[What is being asked]: Omitting all images, set down every line below exactly as it appears.

[Entries provided]:
• • •

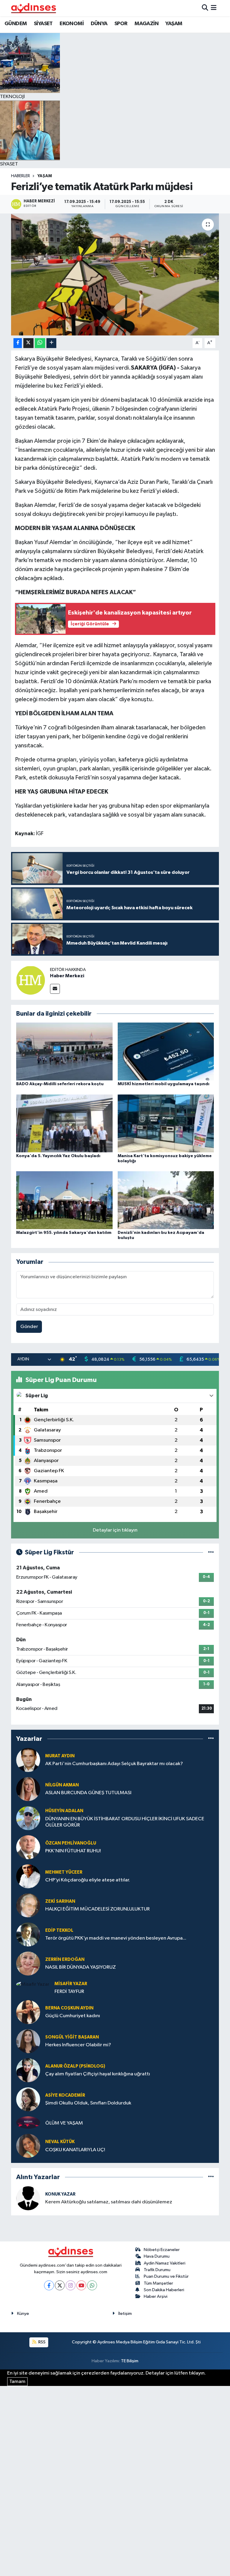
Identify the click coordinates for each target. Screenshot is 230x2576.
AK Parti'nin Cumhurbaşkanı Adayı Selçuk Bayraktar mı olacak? (114, 1763)
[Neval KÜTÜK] (28, 2145)
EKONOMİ (72, 23)
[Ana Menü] (214, 7)
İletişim (125, 2313)
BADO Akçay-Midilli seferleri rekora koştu (60, 1084)
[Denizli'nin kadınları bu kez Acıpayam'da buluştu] (166, 1200)
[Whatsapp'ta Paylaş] (40, 343)
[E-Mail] (55, 989)
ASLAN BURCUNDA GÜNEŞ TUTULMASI (88, 1792)
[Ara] (205, 7)
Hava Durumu (157, 2256)
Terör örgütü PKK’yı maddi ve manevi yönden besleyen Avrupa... (115, 1938)
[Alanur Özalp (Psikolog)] (28, 2070)
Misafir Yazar (71, 1984)
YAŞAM (173, 23)
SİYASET (43, 23)
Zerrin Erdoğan (64, 1959)
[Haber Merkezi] (30, 980)
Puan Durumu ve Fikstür (166, 2276)
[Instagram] (70, 2285)
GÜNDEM (15, 23)
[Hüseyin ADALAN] (28, 1818)
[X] (60, 2285)
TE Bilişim (129, 2361)
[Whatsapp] (92, 2285)
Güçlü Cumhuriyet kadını (72, 2015)
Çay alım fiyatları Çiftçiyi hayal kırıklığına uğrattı (97, 2074)
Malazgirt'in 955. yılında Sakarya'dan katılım (63, 1233)
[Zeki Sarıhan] (28, 1905)
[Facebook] (49, 2285)
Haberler (20, 176)
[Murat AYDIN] (28, 1759)
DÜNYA (99, 23)
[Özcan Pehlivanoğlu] (28, 1847)
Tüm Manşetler (158, 2283)
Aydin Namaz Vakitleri (164, 2263)
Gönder (29, 1326)
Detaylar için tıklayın (115, 1530)
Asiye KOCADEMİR (65, 2095)
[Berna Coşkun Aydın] (28, 2012)
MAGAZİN (146, 23)
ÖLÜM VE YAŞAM (64, 2123)
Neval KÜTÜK (60, 2142)
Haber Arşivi (155, 2296)
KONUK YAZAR (60, 2194)
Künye (23, 2313)
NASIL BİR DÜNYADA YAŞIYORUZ (80, 1967)
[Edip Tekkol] (28, 1934)
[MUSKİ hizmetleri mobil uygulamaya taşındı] (166, 1051)
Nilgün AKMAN (62, 1785)
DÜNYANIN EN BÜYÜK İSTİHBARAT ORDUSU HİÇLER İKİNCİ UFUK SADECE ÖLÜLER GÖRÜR (124, 1822)
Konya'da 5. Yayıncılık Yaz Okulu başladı (58, 1156)
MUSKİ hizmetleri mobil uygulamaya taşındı (163, 1084)
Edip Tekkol (59, 1930)
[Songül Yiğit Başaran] (28, 2041)
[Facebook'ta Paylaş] (17, 343)
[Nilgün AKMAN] (28, 1788)
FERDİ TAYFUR (69, 1991)
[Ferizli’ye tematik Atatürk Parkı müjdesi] (115, 274)
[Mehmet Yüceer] (28, 1876)
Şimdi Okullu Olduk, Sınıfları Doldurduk (88, 2103)
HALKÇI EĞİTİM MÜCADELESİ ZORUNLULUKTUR (97, 1909)
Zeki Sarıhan (60, 1901)
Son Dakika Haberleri (164, 2290)
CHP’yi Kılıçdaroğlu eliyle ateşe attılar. (87, 1880)
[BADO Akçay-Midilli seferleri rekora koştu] (64, 1051)
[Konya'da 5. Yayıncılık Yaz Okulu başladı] (64, 1123)
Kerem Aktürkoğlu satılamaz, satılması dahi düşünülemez (108, 2202)
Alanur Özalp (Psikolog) (75, 2066)
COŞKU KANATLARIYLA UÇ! (75, 2149)
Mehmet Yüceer (63, 1872)
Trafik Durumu (157, 2270)
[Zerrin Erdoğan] (28, 1963)
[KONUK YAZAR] (28, 2198)
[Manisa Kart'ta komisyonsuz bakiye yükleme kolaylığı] (166, 1123)
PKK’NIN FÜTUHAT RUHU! (73, 1851)
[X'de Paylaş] (28, 343)
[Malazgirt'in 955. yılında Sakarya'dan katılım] (64, 1200)
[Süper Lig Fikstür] (211, 1552)
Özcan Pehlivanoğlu (70, 1843)
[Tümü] (211, 1738)
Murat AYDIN (60, 1756)
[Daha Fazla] (51, 343)
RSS (41, 2342)
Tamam (17, 2381)
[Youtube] (81, 2285)
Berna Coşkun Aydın (69, 2008)
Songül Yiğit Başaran (72, 2037)
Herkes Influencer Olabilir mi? (78, 2044)
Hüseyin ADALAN (64, 1811)
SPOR (121, 23)
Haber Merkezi (67, 975)
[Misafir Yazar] (32, 1984)
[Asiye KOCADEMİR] (28, 2099)
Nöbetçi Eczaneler (162, 2249)
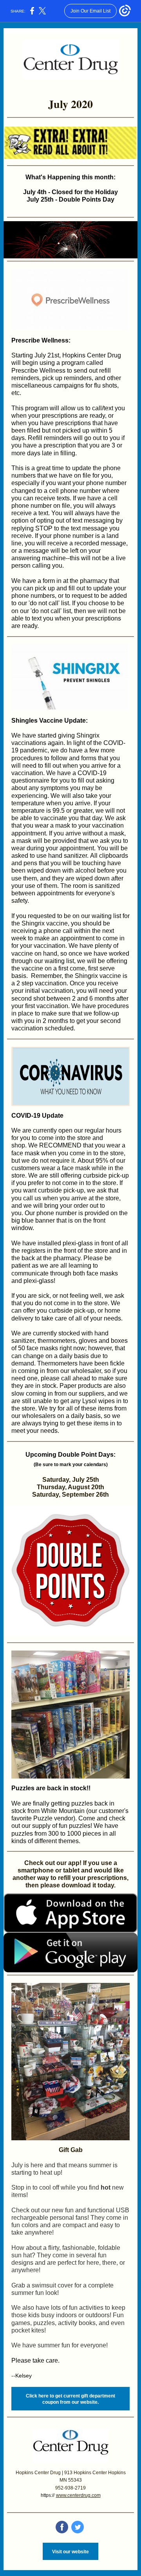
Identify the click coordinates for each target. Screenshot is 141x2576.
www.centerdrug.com (78, 2495)
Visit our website (70, 2551)
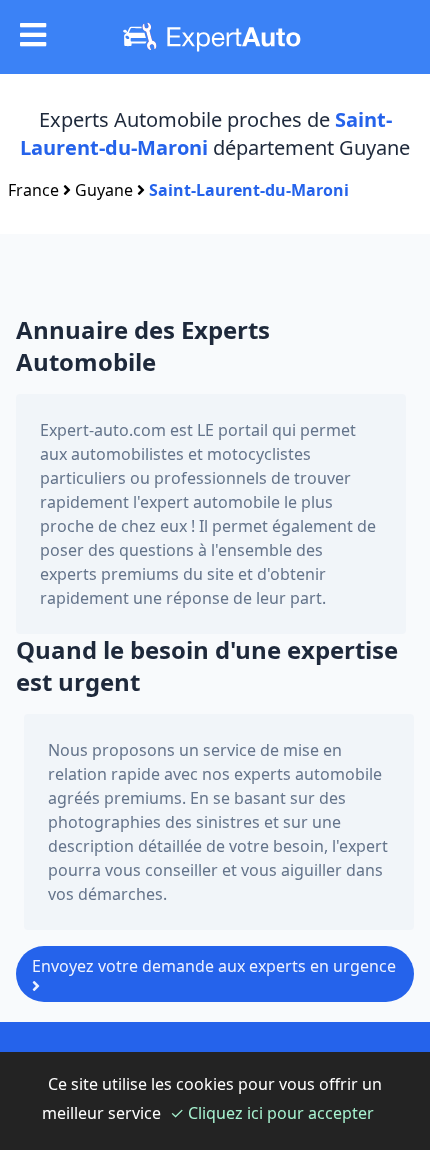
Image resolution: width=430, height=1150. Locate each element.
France (33, 190)
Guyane (104, 190)
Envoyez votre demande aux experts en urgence (214, 966)
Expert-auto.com (103, 430)
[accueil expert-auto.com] (215, 37)
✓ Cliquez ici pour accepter (272, 1113)
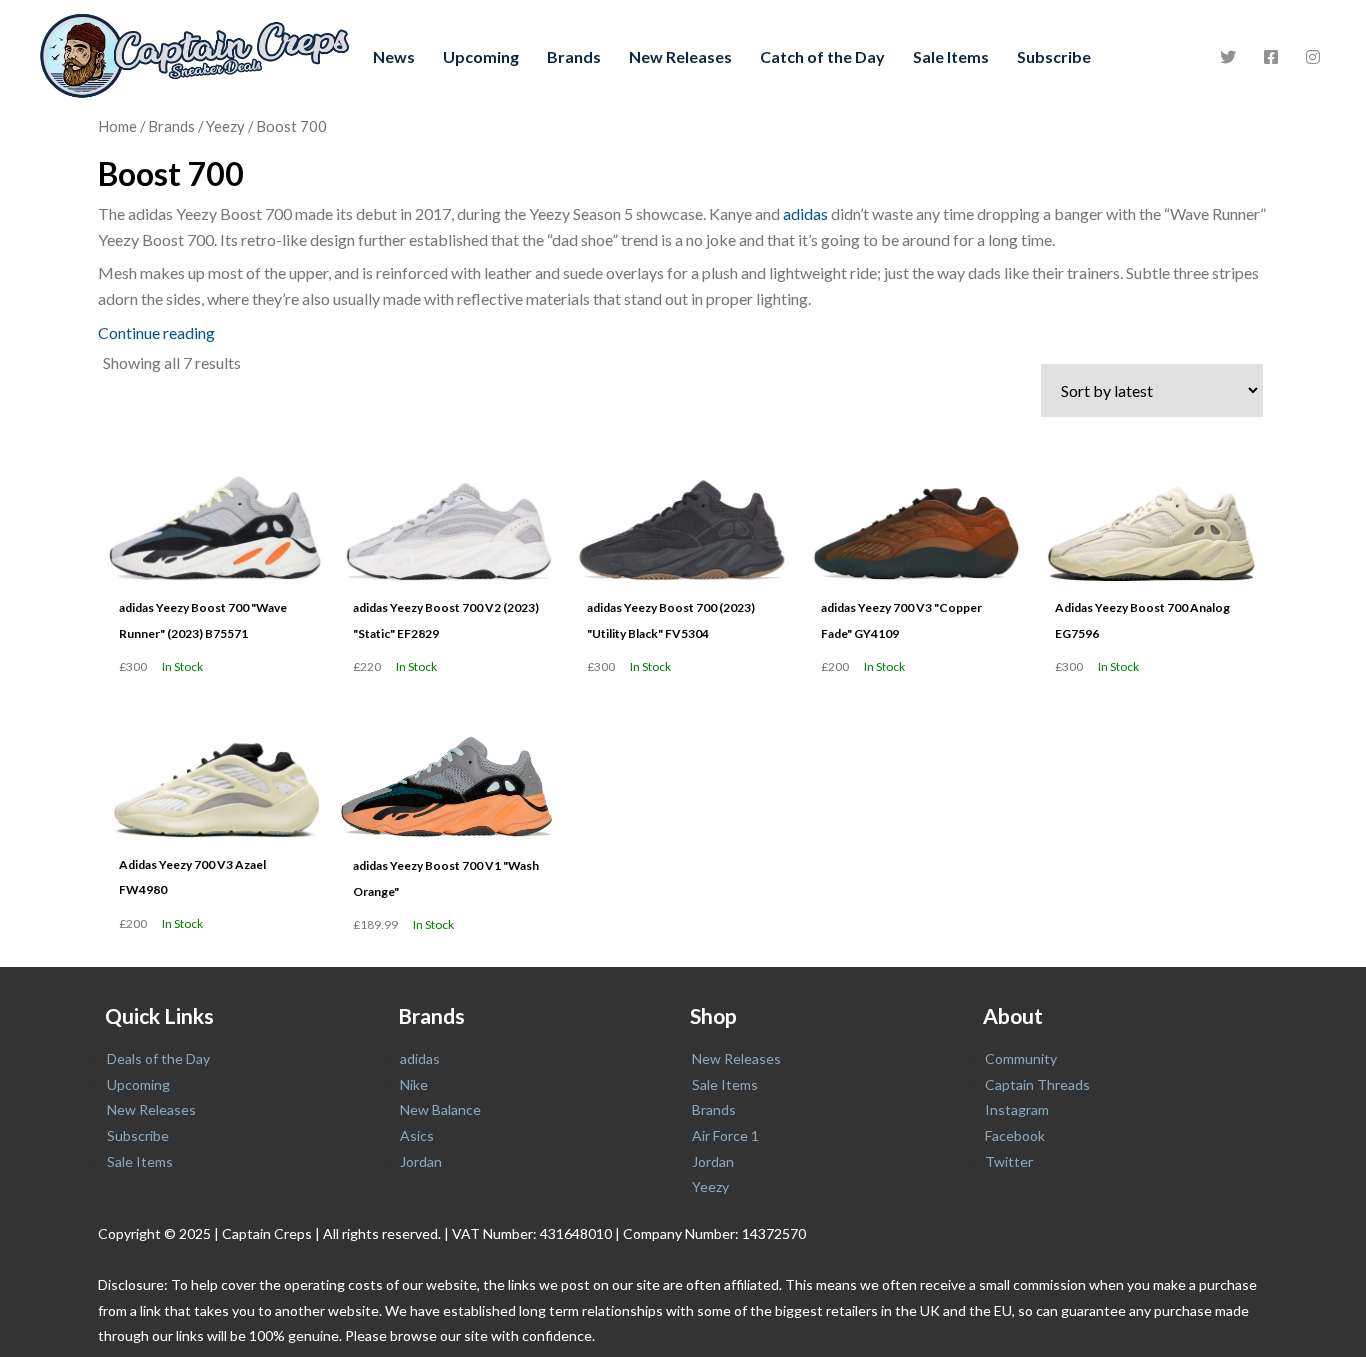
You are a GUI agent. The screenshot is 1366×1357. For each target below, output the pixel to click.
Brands (574, 56)
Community (1021, 1058)
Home (117, 126)
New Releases (680, 56)
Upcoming (481, 56)
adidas (805, 213)
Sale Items (951, 56)
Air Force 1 (725, 1135)
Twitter (1009, 1161)
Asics (417, 1135)
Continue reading (156, 332)
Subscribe (1054, 56)
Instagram (1017, 1109)
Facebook (1015, 1135)
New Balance (440, 1109)
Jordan (421, 1161)
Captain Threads (1037, 1084)
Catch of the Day (822, 56)
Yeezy (225, 126)
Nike (414, 1084)
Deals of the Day (158, 1058)
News (394, 56)
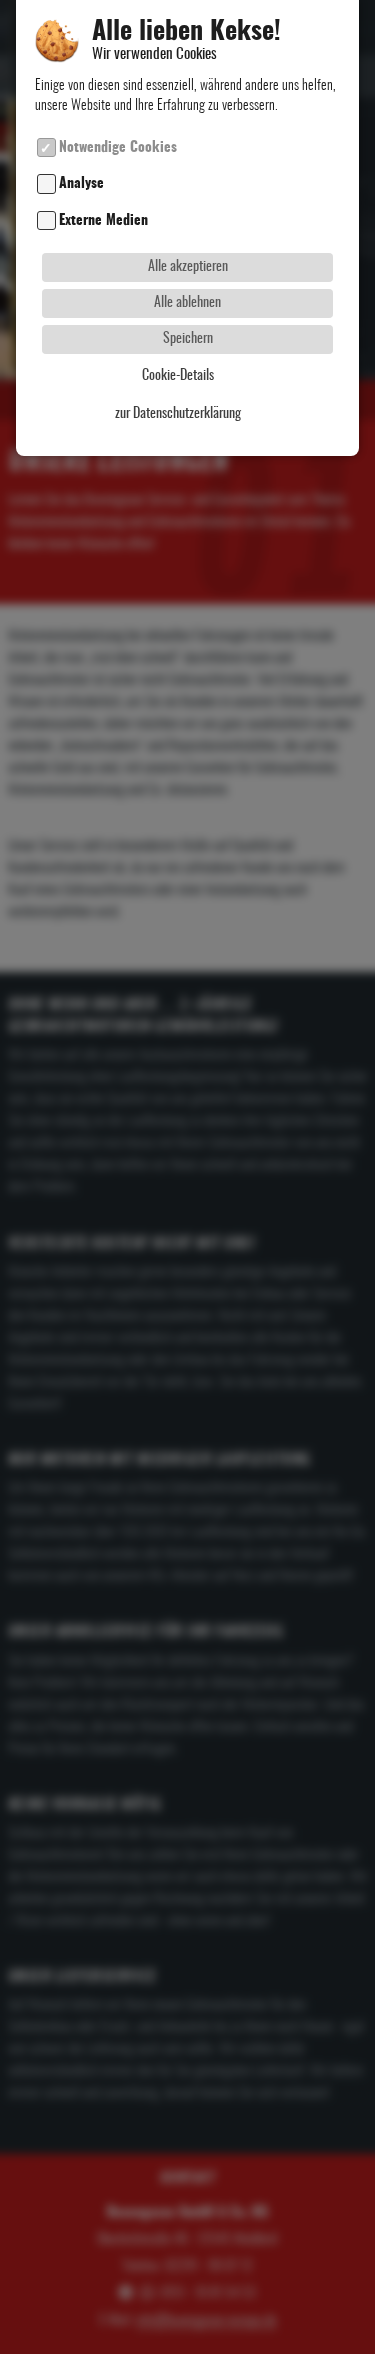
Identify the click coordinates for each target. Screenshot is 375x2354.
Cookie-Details (178, 376)
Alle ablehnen (187, 302)
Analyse (81, 184)
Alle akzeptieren (188, 266)
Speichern (188, 338)
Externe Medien (103, 220)
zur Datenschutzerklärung (178, 414)
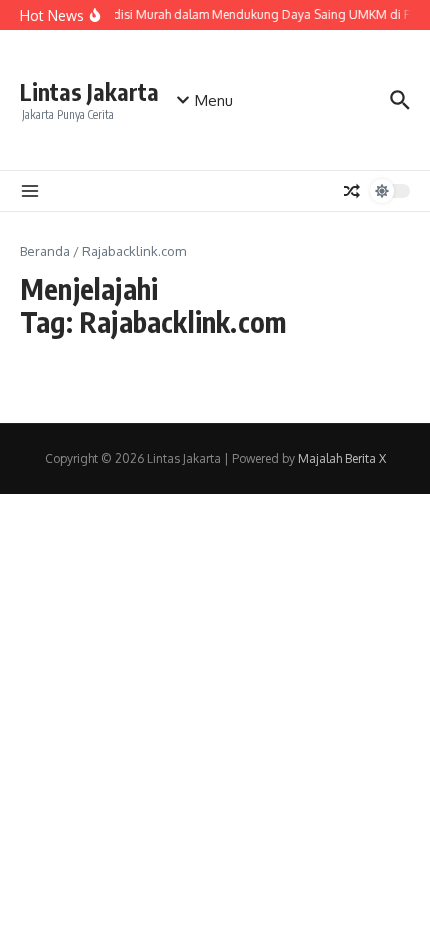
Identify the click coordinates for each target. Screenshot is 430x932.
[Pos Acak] (352, 191)
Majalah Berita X (342, 458)
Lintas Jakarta (89, 91)
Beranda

• • •

[Output for this exercise]:
Identify the click coordinates for each target. Screenshot is 230x2576.
AK Parti'nin Cumhurbaşkanı Adayı Selçuk Bayraktar mı olacak? (114, 1763)
[Neval KÜTÜK] (28, 2145)
EKONOMİ (72, 23)
[Ana Menü] (214, 7)
İletişim (125, 2313)
BADO Akçay-Midilli seferleri rekora koştu (60, 1084)
[Denizli'nin kadınları bu kez Acıpayam'da buluştu] (166, 1200)
[Whatsapp'ta Paylaş] (40, 343)
[E-Mail] (55, 989)
ASLAN BURCUNDA GÜNEŞ TUTULMASI (88, 1792)
[Ara] (205, 7)
Hava Durumu (157, 2256)
Terör örgütü PKK’yı maddi ve manevi yönden besleyen Avrupa... (115, 1938)
[Alanur Özalp (Psikolog)] (28, 2070)
Misafir Yazar (71, 1984)
YAŞAM (173, 23)
SİYASET (43, 23)
Zerrin Erdoğan (64, 1959)
[Haber Merkezi] (30, 980)
Puan Durumu ve Fikstür (166, 2276)
[Instagram] (70, 2285)
GÜNDEM (15, 23)
[Hüseyin ADALAN] (28, 1818)
[X] (60, 2285)
TE Bilişim (129, 2361)
[Whatsapp] (92, 2285)
Güçlü Cumhuriyet kadını (72, 2015)
Çay alım fiyatları Çiftçiyi hayal kırıklığına uğrattı (97, 2074)
Malazgirt'in 955. yılında Sakarya'dan katılım (63, 1233)
[Zeki Sarıhan] (28, 1905)
[Facebook] (49, 2285)
Haberler (20, 176)
[Murat AYDIN] (28, 1759)
DÜNYA (99, 23)
[Özcan Pehlivanoğlu] (28, 1847)
Tüm Manşetler (158, 2283)
Aydin Namaz Vakitleri (164, 2263)
Gönder (29, 1326)
Detaylar için tıklayın (115, 1530)
Asiye KOCADEMİR (65, 2095)
[Berna Coşkun Aydın] (28, 2012)
MAGAZİN (146, 23)
ÖLÜM VE YAŞAM (64, 2123)
Neval KÜTÜK (60, 2142)
Haber Arşivi (155, 2296)
KONUK YAZAR (60, 2194)
Künye (23, 2313)
NASIL BİR DÜNYADA YAŞIYORUZ (80, 1967)
[Edip Tekkol] (28, 1934)
[MUSKİ hizmetleri mobil uygulamaya taşındı] (166, 1051)
Nilgün AKMAN (62, 1785)
DÜNYANIN EN BÜYÜK İSTİHBARAT ORDUSU HİÇLER İKİNCİ UFUK SADECE ÖLÜLER GÖRÜR (124, 1822)
Konya'da 5. Yayıncılık Yaz Okulu başladı (58, 1156)
MUSKİ hizmetleri mobil uygulamaya taşındı (163, 1084)
Edip Tekkol (59, 1930)
[Songül Yiğit Başaran] (28, 2041)
[Facebook'ta Paylaş] (17, 343)
[Nilgün AKMAN] (28, 1788)
FERDİ TAYFUR (69, 1991)
[Ferizli’ye tematik Atatürk Parkı müjdesi] (115, 274)
[Mehmet Yüceer] (28, 1876)
Şimdi Okullu Olduk, Sınıfları Doldurduk (88, 2103)
HALKÇI EĞİTİM MÜCADELESİ ZORUNLULUKTUR (97, 1909)
Zeki Sarıhan (60, 1901)
Son Dakika Haberleri (164, 2290)
CHP’yi Kılıçdaroğlu eliyle ateşe attılar. (87, 1880)
[BADO Akçay-Midilli seferleri rekora koştu] (64, 1051)
[Konya'da 5. Yayıncılık Yaz Okulu başladı] (64, 1123)
Kerem Aktürkoğlu satılamaz, satılması dahi düşünülemez (108, 2202)
Alanur Özalp (Psikolog) (75, 2066)
COŞKU KANATLARIYLA UÇ! (75, 2149)
Mehmet Yüceer (63, 1872)
Trafik Durumu (157, 2270)
[Zerrin Erdoğan] (28, 1963)
[KONUK YAZAR] (28, 2198)
[Manisa Kart'ta komisyonsuz bakiye yükleme kolaylığı] (166, 1123)
PKK’NIN FÜTUHAT RUHU! (73, 1851)
[X'de Paylaş] (28, 343)
[Malazgirt'in 955. yılında Sakarya'dan katılım] (64, 1200)
[Süper Lig Fikstür] (211, 1552)
Özcan Pehlivanoğlu (70, 1843)
[Tümü] (211, 1738)
Murat AYDIN (60, 1756)
[Daha Fazla] (51, 343)
RSS (41, 2342)
Tamam (17, 2381)
[Youtube] (81, 2285)
Berna Coşkun Aydın (69, 2008)
Songül Yiğit Başaran (72, 2037)
Herkes Influencer Olabilir mi? (78, 2044)
Hüseyin ADALAN (64, 1811)
SPOR (121, 23)
Haber Merkezi (67, 975)
[Misafir Yazar] (32, 1984)
[Asiye KOCADEMİR] (28, 2099)
Nöbetçi Eczaneler (162, 2249)
Identify the click coordinates for each target. Screenshot is 141x2576.
www.centerdrug.com (78, 2495)
Visit our website (70, 2551)
Image resolution: width=430, height=1150. Locate each element.
France (33, 190)
Guyane (104, 190)
Envoyez votre demande aux experts en urgence (214, 966)
Expert-auto.com (103, 430)
[accueil expert-auto.com] (215, 37)
✓ Cliquez ici pour accepter (272, 1113)
You are a GUI agent. The screenshot is 1366×1357. For each target below, output the pixel to click.
Brands (574, 56)
Community (1021, 1058)
Home (117, 126)
New Releases (680, 56)
Upcoming (481, 56)
adidas (805, 213)
Sale Items (951, 56)
Air Force 1 (725, 1135)
Twitter (1009, 1161)
Asics (417, 1135)
Continue reading (156, 332)
Subscribe (1054, 56)
Instagram (1017, 1109)
Facebook (1015, 1135)
New Balance (440, 1109)
Jordan (421, 1161)
Captain Threads (1037, 1084)
Catch of the Day (822, 56)
Yeezy (225, 126)
Nike (414, 1084)
Deals of the Day (158, 1058)
News (394, 56)
Identify the click coordinates for each target. Screenshot is 375x2354.
Cookie-Details (178, 376)
Alle ablehnen (187, 302)
Analyse (81, 184)
Alle akzeptieren (188, 266)
Speichern (188, 338)
Externe Medien (103, 220)
zur Datenschutzerklärung (178, 414)
Identify the click coordinates for each target. Screenshot is 430x932.
[Pos Acak] (352, 191)
Majalah Berita X (342, 458)
Lintas Jakarta (89, 91)
Beranda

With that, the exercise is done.